Setelah menikah dan melahirkan anak, Santi dihadapkan dengan kenyataan pahit keluarganya. Suaminya hanyalah seorang pemuda pengangguran yang masih suka keluyuran. Sementara Ibunya hidup sendiri dengan pikiran yang agak terganggu, seusai bercerai dengan sang ayah. Tanpa pekerjaan dan tanpa penghasilan. Tak ada lagi rumah tempat untuk bernaung. Rumah tingkat dua yang dulu ditempati kini sudah terjual setelah sang ibu bercerai dengan sang ayah. Adik Santi yang perempuan dan masih berusia SD lantas ikut sang ayah yang menikahi lagi dengan perempuan lain.

Dalam kondisi tanpa tempat tinggal, untung saja ada keluarga Santi yang bersedia menampung mereka. Namun kepedihan itu belum berakhir. Santi harus memutar otak untuk menghidup anak, ibu, dan suaminya sekaligus. Bagaimanapun, ia harus membelikan susu untuk anaknya. Di sisi lain, ia juga tidak mungkin bisa membeli baju-baju bagus seperti biasa jika tidak memiliki uang.

Di ujung kepedihan itulah, muncul ide gila dari sang suami. Oleh sang suami, Santi pun dicarikan para pelanggan lokal. Saat begadang dan kehabisan rokok, aku biasa keluar rumah dan mencari warung untuk membeli rokok dan kopi. Saat itulah, aku beberapa kali melihat Santi dijemput oleh seorang laki-laki, lantas menghilang di tengah keheningan malang. Seperti menghilangnya pelajaran-pelajaran yang ia terima semasa kecil saat dulu masih mengaji di madrasah pesantren.

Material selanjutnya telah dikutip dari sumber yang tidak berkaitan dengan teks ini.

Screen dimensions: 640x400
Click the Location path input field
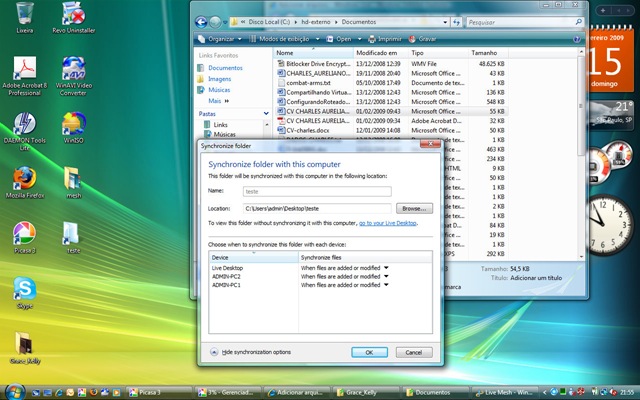pyautogui.click(x=318, y=207)
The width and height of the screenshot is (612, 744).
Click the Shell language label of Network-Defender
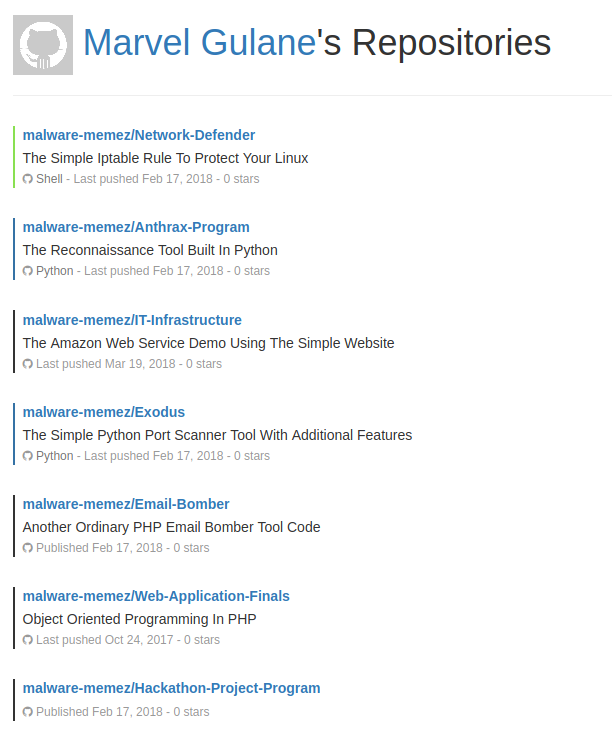click(49, 179)
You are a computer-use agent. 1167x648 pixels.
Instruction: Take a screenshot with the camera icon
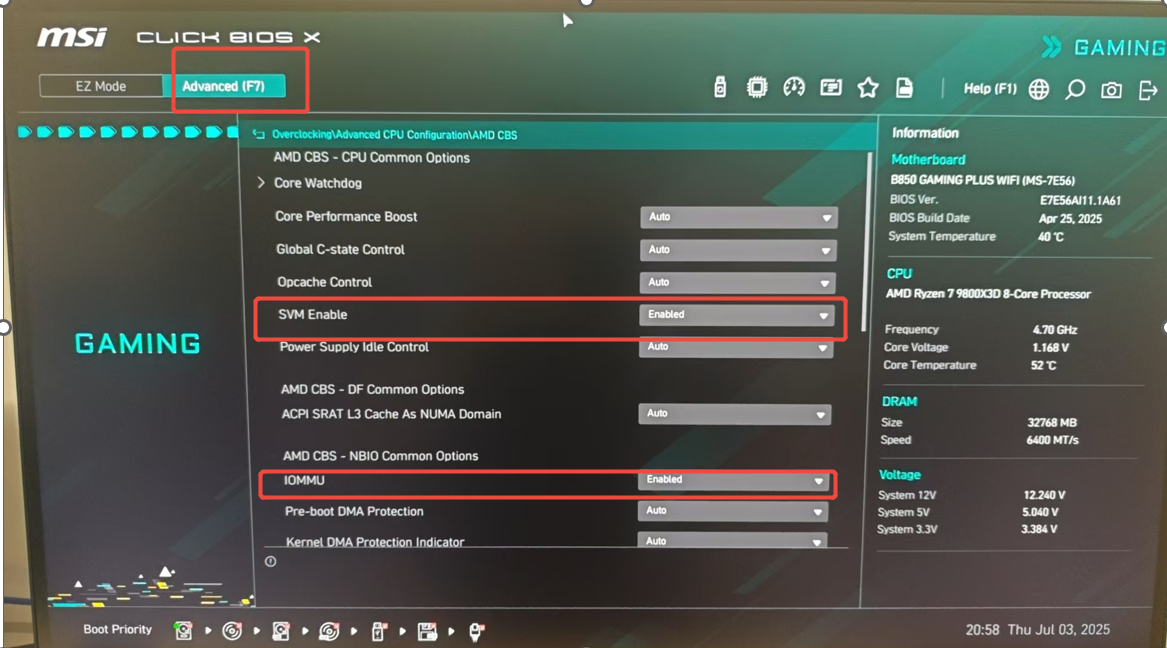[1111, 91]
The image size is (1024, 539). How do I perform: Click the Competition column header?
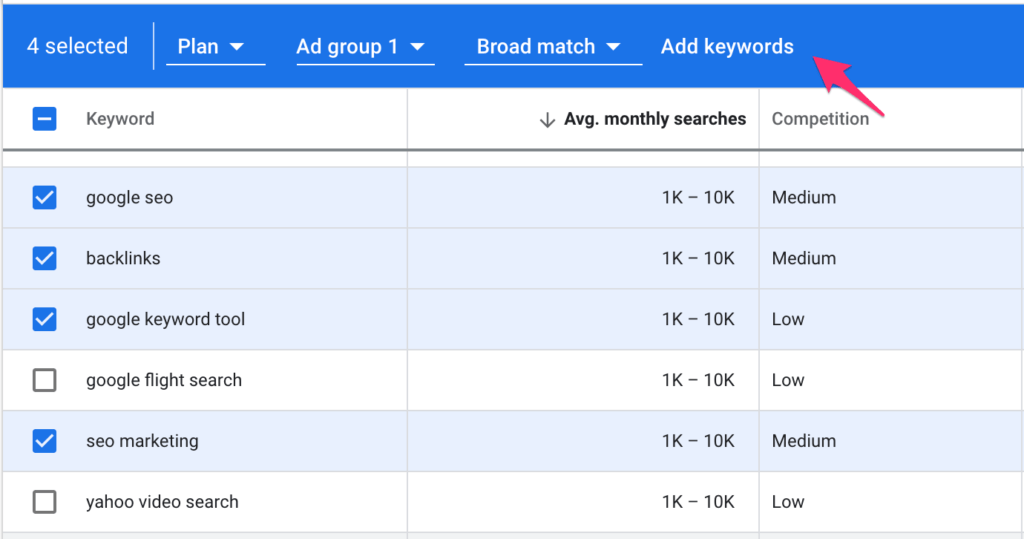(x=820, y=119)
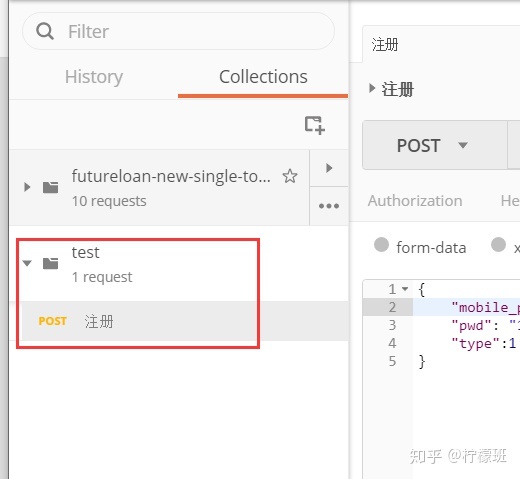Collapse the JSON code fold on line 1
The image size is (520, 479).
tap(405, 289)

Hanya sempat beberapa bulan menikmati pernikahan, Santi akhirnya bercerai dengan sang suami. Tentu saja, ia tidak sudi terus-terusan hidup bersama dengan seorang laki-laki yang hanya ingin enaknya saja. Santi yang membanting tulang, merelakan tubuhnya dinikmati orang lain, sementara suami tinggal meminta uang saja kepadanya.

Seusai bercerai dengan suami, Santi semakin bebas menentukan hidupnya sendiri. Ia berpikir keras untuk menghidupi ibu dan anaknya. Apalagi ia juga belum memiliki rumah. Penghasilan selama ini tampaknya masih belum cukup untuk menghidupi seluruh kebutuhan hidupnya itu. Akhirnya, ia pun berangkat ke Jakarta untuk mencari pangsa pasar yang lebih luas dan berkelas. Dengan modal penampilan yang meyakinkan dan usia masih ABG, tak pelak Santi pun memiliki banderol yang tinggi.

Belum sampai setahun bekerja di Jakarta, Santi pulang kampung saat musim mudik Lebaran tiba. Kemarin aku sekilas melihat kembali perempuan itu. Kali ini aku betul-betul terpana. Ia menyetir sendiri sebuah mobil sedan BMW. Meski bukan tipe terbaru, tapi mobil itu masih mulus dan tampak mewah sekali. Apalagi untuk ukuran di kampungku. Mungkin tidak lama lagi, ia sudah bisa membangun rumah.

Pos terkait

Tinggalkan Balasan

18 Komentar

  1. Membaca artikel perempuan dengan BMW, sy jd terharu. jujur, sy kasihan melihat santi, hidupnya begitu tragis. Seharusnya, orangtuanya yg memiliki tanggungjawab penuh, hingga santi menjadi dewasa dalam menjalani dan menyikapi persoalan hidup. namun sayang, orangtuanya yang seharusnya menjadi figur untuk santi, tak dapat melakoni perannya sbg orang tua. Santi, mungkin hanya satu di antara jutaan anak yang tak dapat menikmati indahnya sebuah keluarga yang utuh., padahal jelas-jelas anak itu adalah amanah dan akan dimintai pertanggungjawabannya dari Sang pencipta…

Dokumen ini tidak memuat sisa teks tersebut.